The hype throughout the media channels suggests that cloud computing and cloud business suites are the only way to go. The statistics surrounding the use of cloud computing, however, can be a bit confusing. On one hand, businesses are reluctant to embark on cloud business suite installations, yet on the other, they list it as one of the areas where they need to improve.
According to this Call Centre Clinic piece, the problem might lie in that IT managers don’t totally understand how cloud business services can affect their operations. In the U.K., roughly 74 percent of IT managers find cloud business suites irrelevant. However, new technologies in cloud computing can help companies outsource and reduce costs.
One barrier to entry for a number of IT managers is the security factor. Many IT managers believe there are risks to outsourcing and taking data off premises. There is also a reliability/trust issue in allowing third parties to handle private data. These concerns, though important, are taking the focus away from the benefits of cloud business services.
As a testament to the cost-saving abilities in cloud business, Node4, a data center and communications firm, has turned over roughly $17 million in seven years by embracing cloud computing.

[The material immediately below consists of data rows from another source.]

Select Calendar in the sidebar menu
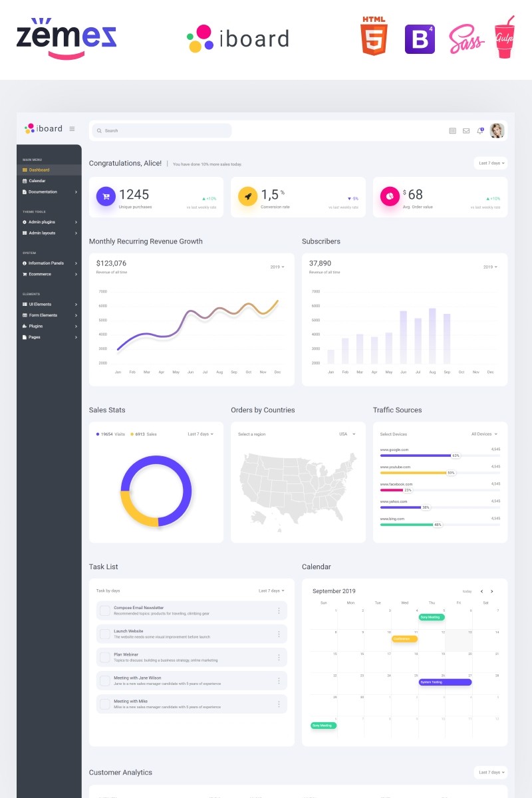Image resolution: width=532 pixels, height=798 pixels. 38,181
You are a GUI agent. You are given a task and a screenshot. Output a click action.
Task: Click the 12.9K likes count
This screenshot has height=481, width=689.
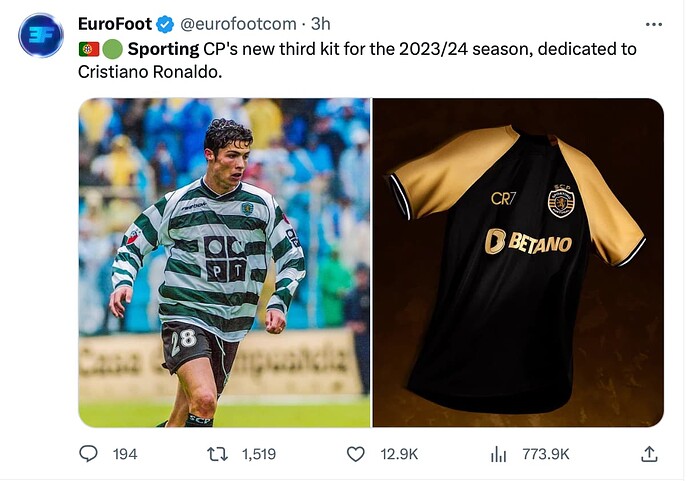click(x=399, y=454)
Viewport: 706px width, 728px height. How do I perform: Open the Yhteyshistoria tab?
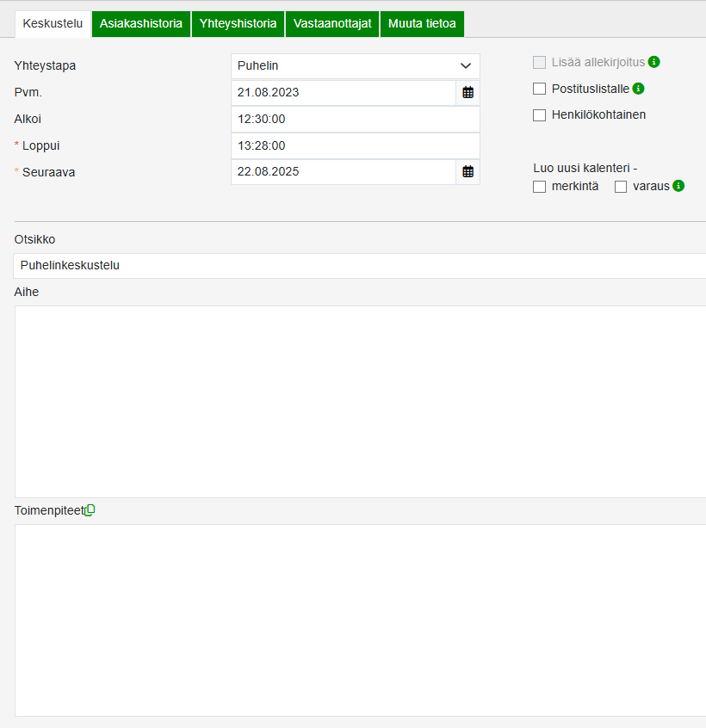238,24
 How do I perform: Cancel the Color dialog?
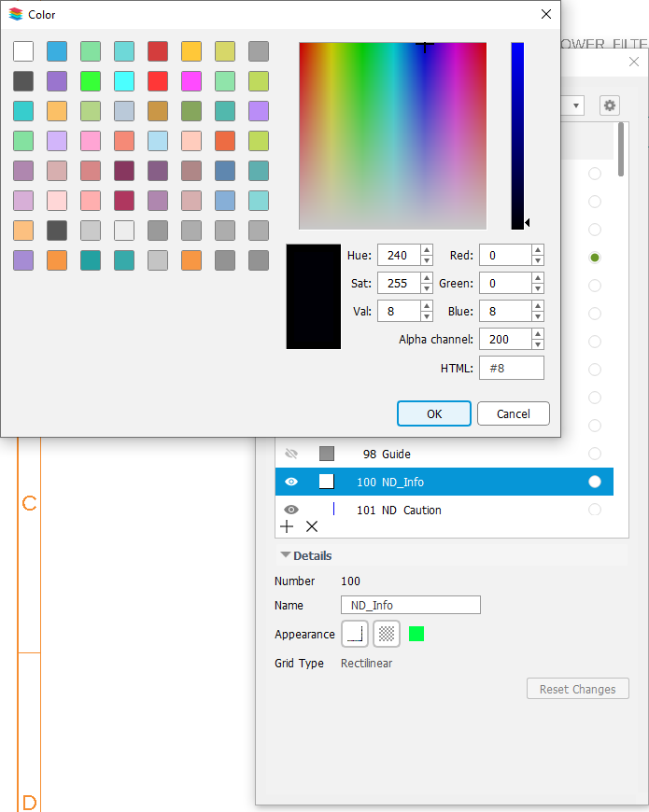(x=513, y=413)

Not all companies are jumping on board, however. Barely eight percent of IT managers said they are using one or two cloud services in their company, and less than three percent said they are using cloud business services company-wide. Companies that have installed cloud business suites, which include a combination of financial management and CRM tools, are generally in the services sector. What they’re finding is that embracing cloud business suites is enabling them to reduce overhead, while matching with demand more efficiently.
Surprisingly, only three in 10 firms predict that they’ll go to a cloud business platform in the near future, and about 16 percent of them plan to embark on private cloud services. About 10 percent are leaning toward public cloud business services. The recommendation by those who have been there is to start in low-risk areas to show immediate savings in the IT department, particularly because they are able to access more storage capacity.

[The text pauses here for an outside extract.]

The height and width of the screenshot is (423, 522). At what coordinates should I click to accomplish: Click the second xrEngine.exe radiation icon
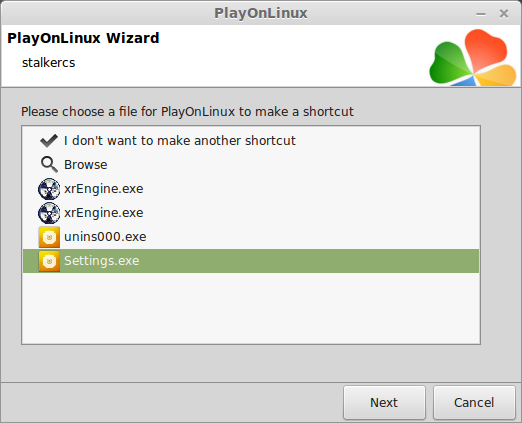49,213
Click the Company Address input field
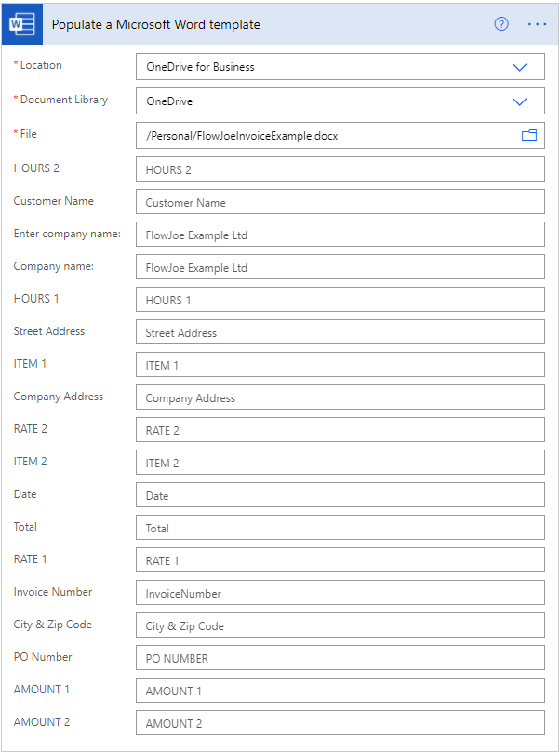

While reliability, performance, and security are the three top reasons companies are resisting the move to cloud business suites, companies offering SaaS (News - Alert) services are continually adding muscle in those areas. For instance, one company offers a variety of backup electricity measures so information will always be accessible. The information is also stored in locked compounds, some with 24-hour guards overlooking the physical location of these data centers.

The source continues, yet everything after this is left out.